ただ今授業プラン≪はやぶさの旅≫の作成が
たのしい段階なので,それが完成してからに
なります。

2010年6月14日月曜日

今日の読書日記「ヒトラー誕生の謎」

『千の風になって』がヒトラーの脅威から逃げてきたユダヤ人女性のために書かれたということがわかってきたので,以前から気になっていた「ユダヤ人問題」についても,もう少し勉強する必要を感じています。僕の先生は,〈板倉聖宣〉という人なのですが,その板倉が次のようなことを言っています。

******************************************
僕のヒトラー問題についての最終的な結論は,〈ドイツをめぐる他の国々がドイツをいじめすぎた〉と。〈他の国々がドイツをいじめすぎたので,国家主義がドイツ人の心をすごく支配した〉と。そして,〈そのリーダーであるヒトラーが,それなりに賢くて有能であった〉と。
******************************************

 確かに,第一次世界大戦の敗戦国となったドイツには,莫大な賠償金が科せられ,翌年から始まった賠償金返済の後すぎに,国内にゼネストがおこり,国民の間には不安と不満が高まっています。ヒトラーが徐々に支持を伸ばしていくのは,確かにこの後なのです。『千の風になって』という研究テーマに,僕に3つの研究テーマを与えてくれそうです。
(1)ヒトラー誕生のなぞ
(2)ユダヤ人問題の歴史
(3)原子論の歴史
 この3つ,それぞれが重要な研究テーマです。なにげなく始めた『千の風になって』研究が,さらに勉強を必要とする研究になっています。これからの研究がたのしくなってきました。

2010年6月9日水曜日

『千の風になって』という歌が私たちに届くまでの話・第21話

●日本での広がりについて
 この詩が,日本で広がるのに最も貢献した人は,テレビタレントのデーブ・スペクターという人です。彼は,友人の坂本九という歌手が飛行機事故(1985年「御巣鷹山」の事故)で亡くなった時,葬儀の中でこの詩を読むように葬儀委員長に頼みました。葬儀委員長の永六輔は,デーブ・スペクターの申し出を了承し,実際に葬儀の中でマリーの詩を読みました。マリーの詩は,遠く離れた日本でも,多くの人たちに感動をもたらしました。またデーブ・スペクターの友人に,南風椎(はえしい)という人がいました。マリーの詩をデーブ・スペクターに紹介された南風椎(はえしい)は,自分でその詩を翻訳し,1995年に『1000の風-あとに残された人へ』(三五館)という本を出版しました。
 この本を読んで感動した人の中に,新井満という人がいました。自身歌手でもある新井は,より自由に訳して,曲をつけ,その歌に『千の風になって』というタイトルをつけました。自分で歌った30枚の自家製のCDも作りました。その内の1枚が朝日新聞の記者に渡り,朝日新聞に紹介されることによってうわさとなり,多くの歌手が歌い始めました。
 いろいろな歌手たちに歌われたのですが,2006年に秋川雅史という歌手によって歌われ始めました。この歌手による歌『千の風になって』は,多くの人の支持を集め,同年のNHK紅白歌合戦で歌われました。そしてそのことによって,さらに多くの人に知られるようになったという訳です。

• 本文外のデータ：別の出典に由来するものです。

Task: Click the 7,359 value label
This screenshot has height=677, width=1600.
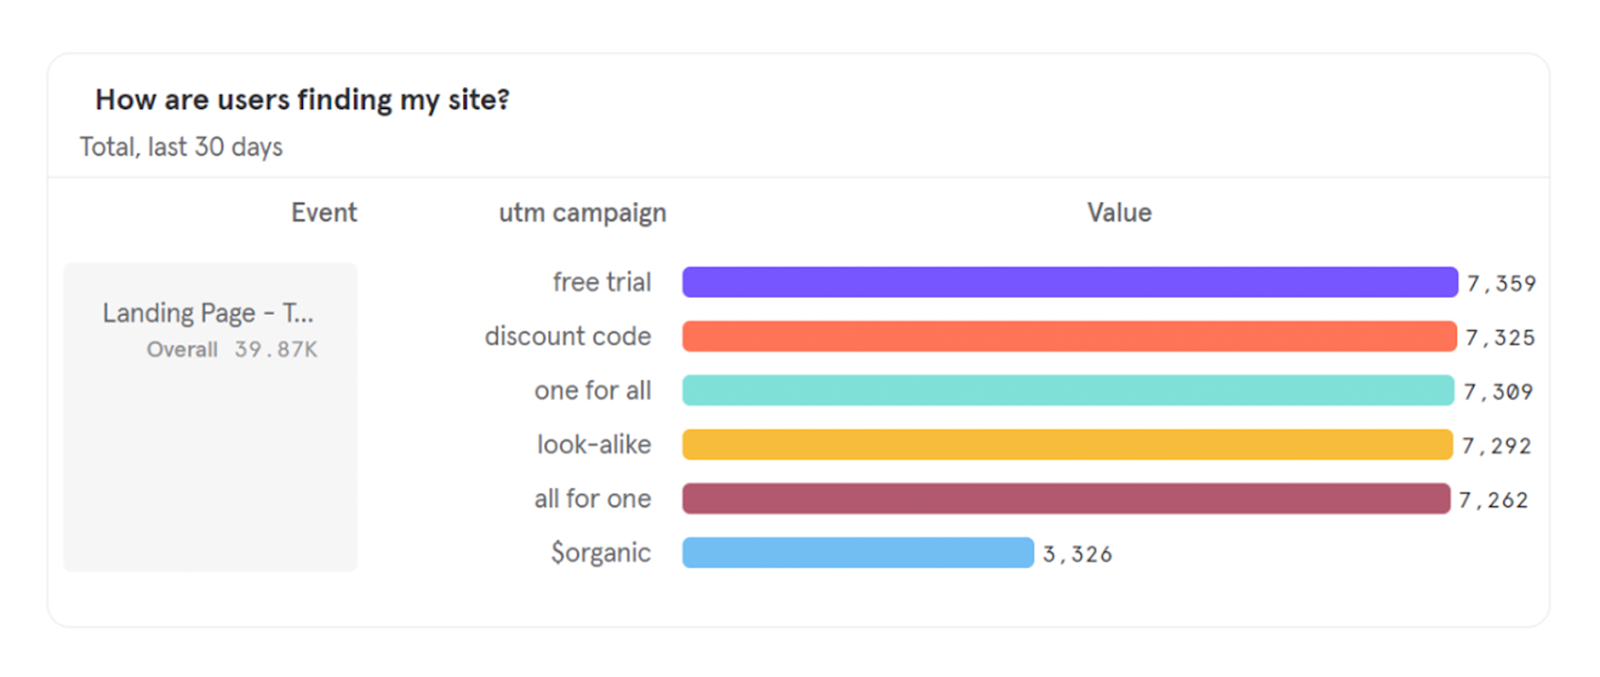Action: pyautogui.click(x=1501, y=283)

                    (第Ⅱ部終わり)

『千の風になって』という歌が私たちに届くまでの話・第20話

●すでに行われていた調査活動
 アメリカで,そしてイギリスで,「詩の作者は誰なのか」という問題が大きくなっていきました。しかし,実はその問題が大きくなるよりも7年前から,あるテレビ番組の中でマリーの詩が読まれたことをきっかけとして,作者探しは行われていました。しかもテレビ局の「詩の作者を探しています」という報道に対して,マリー自身が友だちに勧められて,「失礼とは思いますが,その詩は実は私が書いたものです」と名乗り出ていたのです。
 放送局は,「マリーの申し出が真偽かどうかの調査」を,リチャード・K・シュールという著名な記者に依頼しました。シュールは,数年間の調査の後,「マリーがこの詩の作者であることは間違いない」と確信しました。そして1983年6月に,詩の真の作者としてのマリーのインタビュー記事が発行されていたのでした。ただ「この詩の作者は誰なのか」という問題が,当時はそれほど多くの人々の関心をひかなかったために,シュールの記事自体が注目されなかったです。スペースシャトルの事故の後の追悼記事,そしてクミンスの遺書を通して,「詩の作者は誰か」ということが,アメリカでそしてイギリスで,大問題になっていったという訳です。
日本で出版された井上文勝著『「千の風になって」紙袋に書かれた詩』(ポプラ社)は,この問題に多くの人が納得できる回答を与えてくれる,世界で最も権威のある本だと言えるのです。英語に訳されて,世界の人々に読まれる日が待ち望まれます。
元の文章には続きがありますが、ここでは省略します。